● What the task asks: Each line of the data should be repeated precisely.

○ ○ ○ ○

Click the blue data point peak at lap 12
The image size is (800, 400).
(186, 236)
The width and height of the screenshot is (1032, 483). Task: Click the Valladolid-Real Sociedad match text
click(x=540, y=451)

○ ○ ○ ○

● Answer space:
Click the blue data point peak at lap 12
The image size is (800, 400).
(186, 236)
The width and height of the screenshot is (1032, 483). Task: Click the Valladolid-Real Sociedad match text
click(x=540, y=451)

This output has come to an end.